I am a beginner with tensorflow and ML, pardon any obvious mistakes or noob questions.
I'm currently working on an object detection problem and experience issues with memory capacity on GPU when training with a batch size which is not equal to 1. See picture picture for GPU and CUDA info during training.
I'm using the Faster R-CNN Inpcetion v2 model from Tensorflow Github.

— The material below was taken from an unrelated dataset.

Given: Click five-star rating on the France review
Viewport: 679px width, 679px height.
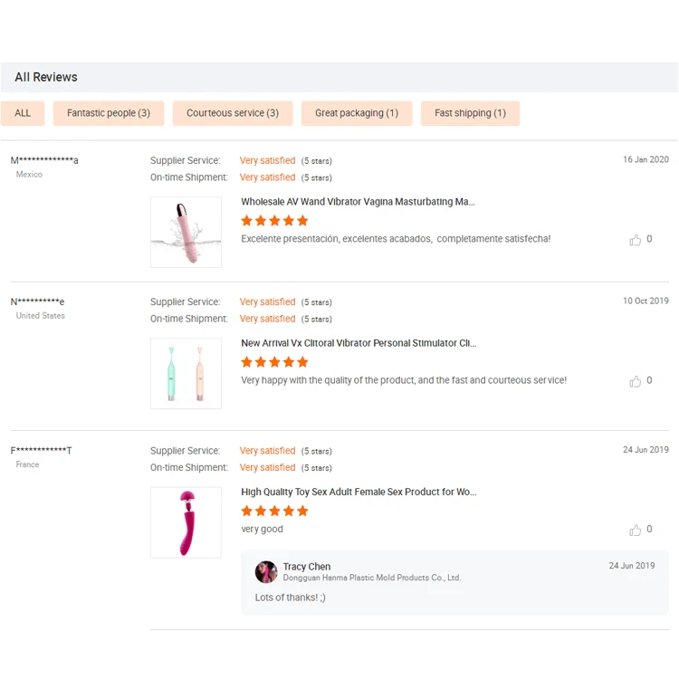Looking at the screenshot, I should click(x=274, y=511).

train.record file is 753,5 MB.
Can this problem be solved with a more efficient input pipeline or are the models on tensorflow's github already optimalized? Should I change the network architecture to reduce the amount of variables? Is batch size 1 the only/best option for best accuracy?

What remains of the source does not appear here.